A study conducted by AXA across 5,800 working and non-working people across the UK, Belgium, France, Germany, Italy, Spain and Switzerland looked to determine how the ongoing Covid-19 pandemic was affecting workers mental health.
Key findings from A Report on Mental Health & Wellbeing in Europe reveal that:
- Sixty-four per cent of those in work across the UK and Europe said their work-related stress levels had increased compared with pre-pandemic levels
- Twenty-seven per cent aged 25-34 said their mental health had deteriorated during the pandemic compared with 17 per cent of those aged 55-plus
- Along with Spain (85 per cent), Brits (82 per cent) lead the way when it comes to missing physical contact with people outside of their direct household; France (78 per cent), Italy (78 per cent), Belgium (75 per cent), Switzerland (73 per cent) and Germany (65 per cent) follow
Adapting to mitigate the ‘always on’ environment of working from home
“For those who’ve switched to working from home there are new challenges. Your work now spills into your living room, kitchen and your family environment. So, it’s important to put clear physical and psychological boundaries in place to ensure you’re not slipping into being ‘always on’ for work,” Dr Chris Tomkins, AXA Health Head of Wellbeing, said.

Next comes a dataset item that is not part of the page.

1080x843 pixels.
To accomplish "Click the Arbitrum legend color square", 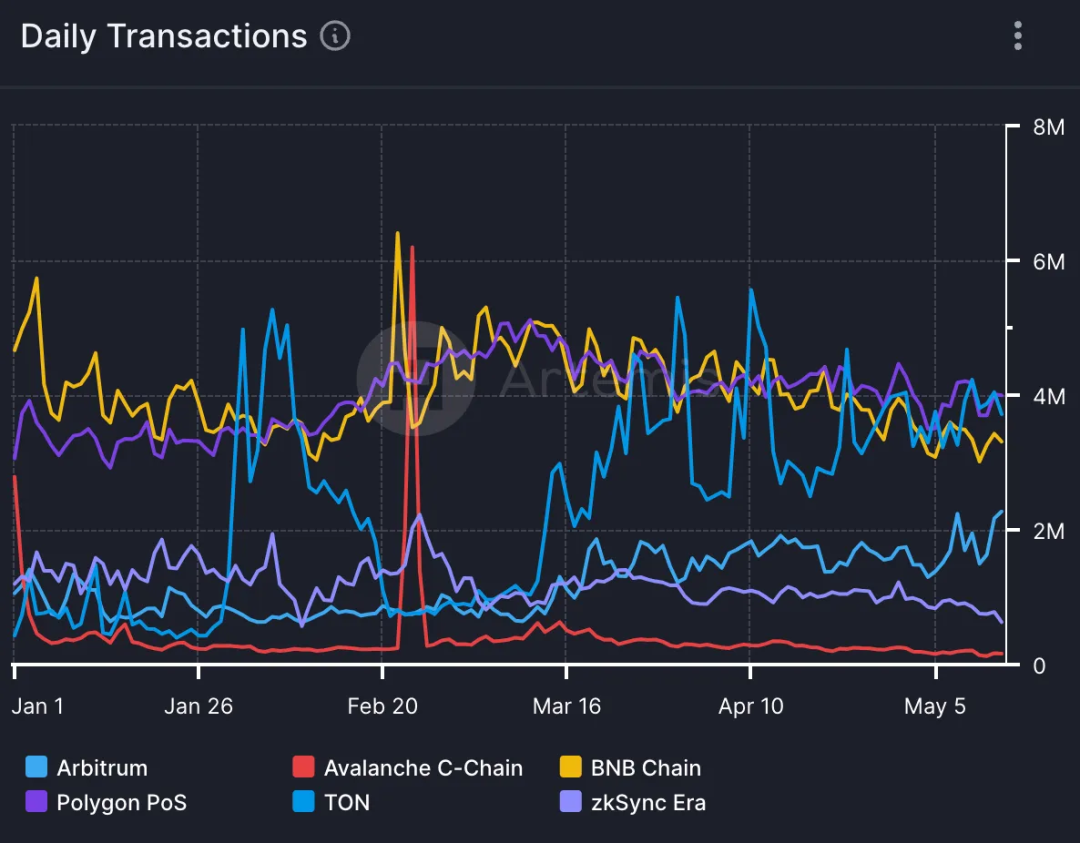I will click(x=36, y=768).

Dr Tomkins added that, where relevant, managers should also consider redirecting savings from reduced travel and office costs into staff wellbeing and engagement, which will become integral to the operations of a more dispersed workforce.
A balance between physical, mental and social wellbeing
Dr Tomkins advised employers and employees not to view mental health in isolation. “Rather, for a healthy life, we need a balance between our physical, mental and social wellbeing,” he said.
“As the pandemic continues into winter, it’s imperative that working people not only stay safe but also remember to look after their all-round health – and that employers and their health partners support this,” Dr Tomkins concluded.